Hewlett-Packard began layoffs in 2012, before the company broke into HP Inc. and HP Enterprise last year, and have escalated the layoffs since, eventually hitting tens of thousands of workers.


The goal “was to make the company younger,” said the complaint filed Aug. 18 in U.S. District Court in San Jose. “In order to get younger, HP intentionally discriminated against its older employees by targeting them for termination … and then systematically replacing them with younger employees. HP has hired a disproportionately large number of new employees under the age of 40 to replace employees aged 40 and older who were terminated.”


Arun Vatturi, a 15-year Palo Alto employee at HP who was a director in process improvement until he was laid off in January at age 52, and Sidney Staton, in sales at HP in Palo Alto for 16 months until his layoff in April 2015 at age 54, have joined in the lawsuit with a former employee from Washington, removed at age 62, and one from Texas, out at age 63. The group is seeking class-action status for the court action and claims HP broke state and federal laws against age discrimination.


HP in 2012 announced it would cut 27,000 jobs. The company continued to announce layoffs, which to date total more than 80,000.


“Hewlett Packard Enterprise has a long-standing commitment to the principles of equal employment opportunity and age inclusion is no exception,” a company spokesman said in a statement. “The decision to implement a workforce reduction is always difficult, but we are confident that our decisions were based on legitimate factors unrelated to age.”


HP Inc. did not respond immediately to a request for comment.


The lawsuit alleges that HP’s human resources department in 2013 issued written guidelines mandating that 75 percent of all external hires should be fresh from school or “early career” applicants.
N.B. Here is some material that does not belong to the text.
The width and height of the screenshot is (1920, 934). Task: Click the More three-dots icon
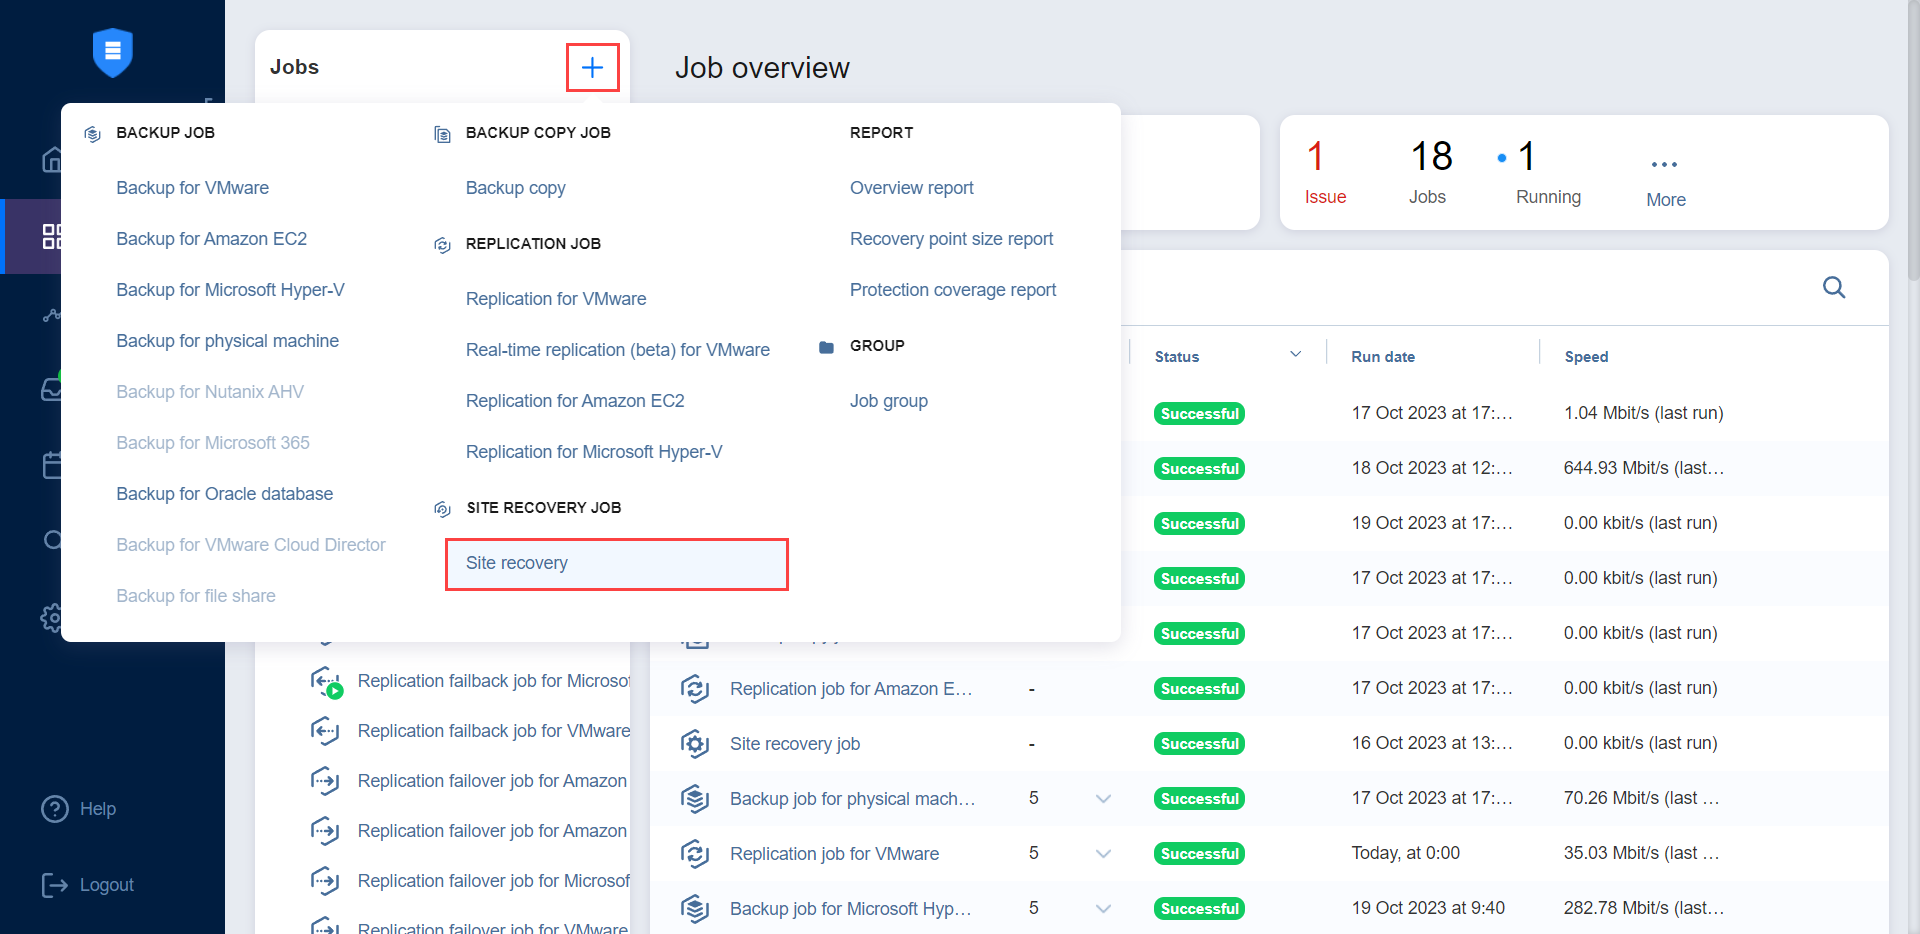(x=1664, y=165)
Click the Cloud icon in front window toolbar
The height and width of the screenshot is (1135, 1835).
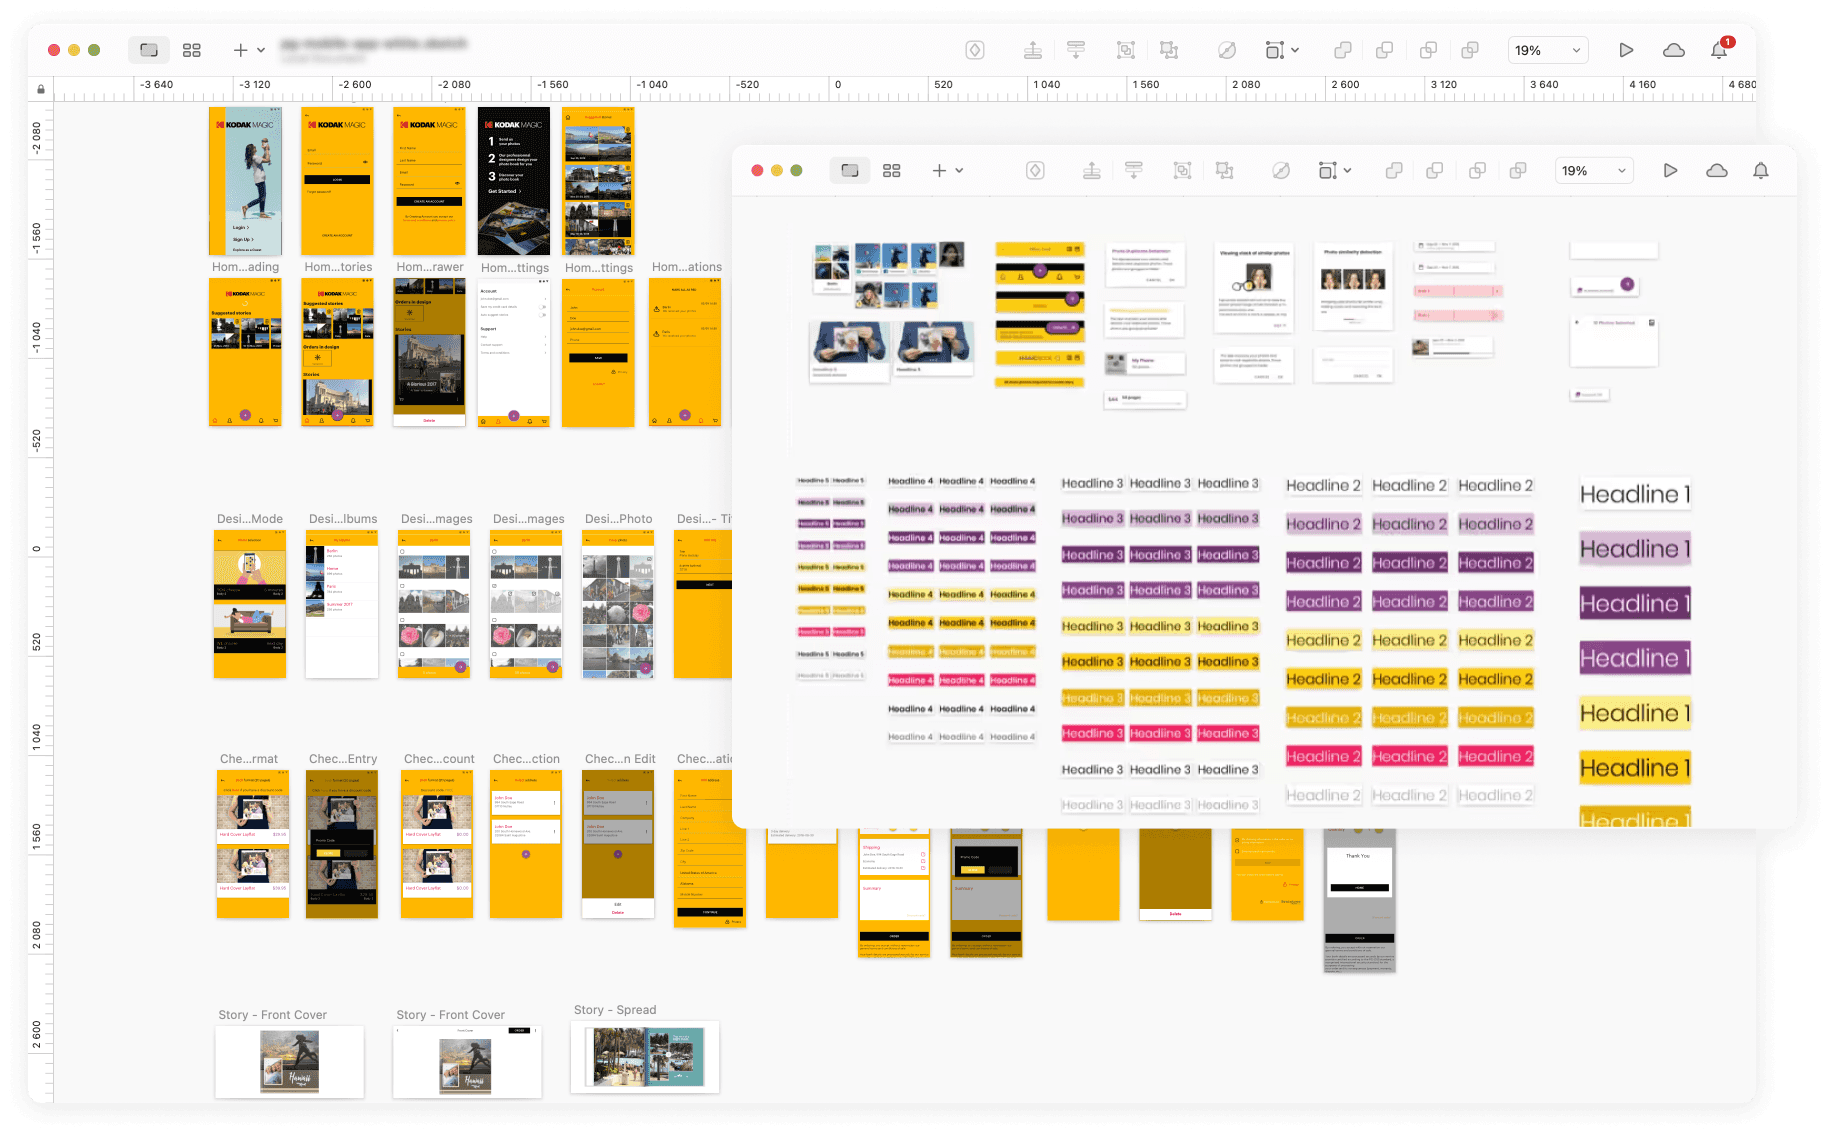click(1716, 171)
Central to the lawsuit’s claims are statements attributed to Meg Whitman [pictured above], who is now HP chairwoman and HP Enterprise CEO.


“We need to return to a labor pyramid … where you have a lot of early career people who bring a lot of knowledge who you’re training to move up through your organization, and then people fall out either from a performance perspective or whatever,” Whitman said in a 2013 meeting when she was the chief executive before the company split, according to the complaint. “And we put in place an informal rule to some extent which is, ‘Listen, when you are replacing someone, really think about the new style of IT skills.'”


Whitman’s purported statements were the only aspect of the case that surprised Norman Matloff, a UC Davis computer science professor who studies age discrimination in tech. Age-related bias in Silicon Valley is “standard practice” and lets employers swap out higher-cost older workers for younger, cheaper labor, Matloff said.


“If there is anything surprising it’s that someone like Meg Whitman let her guard down and said either publicly or semi-publicly, ‘We’ve got to make our workforce younger,'” Matloff said.


Typically, tech executives will argue that “only the younger workers have the new, up-to-date skills,” Matloff said. But Whitman’s comments quoted in the lawsuit about training “early career people” suggest HP was not concerned about employees coming in as relatively blank slates, he said.


“That one little comment — it is very significant,” Matloff said. “It destroys the argument that the employers use to hire only younger people.”


Google has also been hit with an age discrimination lawsuit, filed last year, with one of the plaintiffs in July filing to have it made a collective action by all former Google workers allegedly discriminated against on the basis of age. The lawsuit revealed that Google is under federal investigation for age bias.


U.S. Equal Opportunity Commission data show age-discrimination charges across all U.S. businesses dropped to 20,144 last year from 23,264 in 2010. The commission’s findings of age discrimination over that period fell to 611 cases from 753. In California, the number of charges dropped to 1,569 in 2014 from 1,856 in 2010. Data specific to the tech sector was not available.

© 2016 San Jose Mercury News under contract with NewsEdge. -.

Will G:

Posted: 2016-08-26 @ 11:23am PT

The article says that an employee from Washington, removed at age 62, and one from Texas, out at age 63. Can you be laid off at that age, or wouldn’t they be able to retire instead?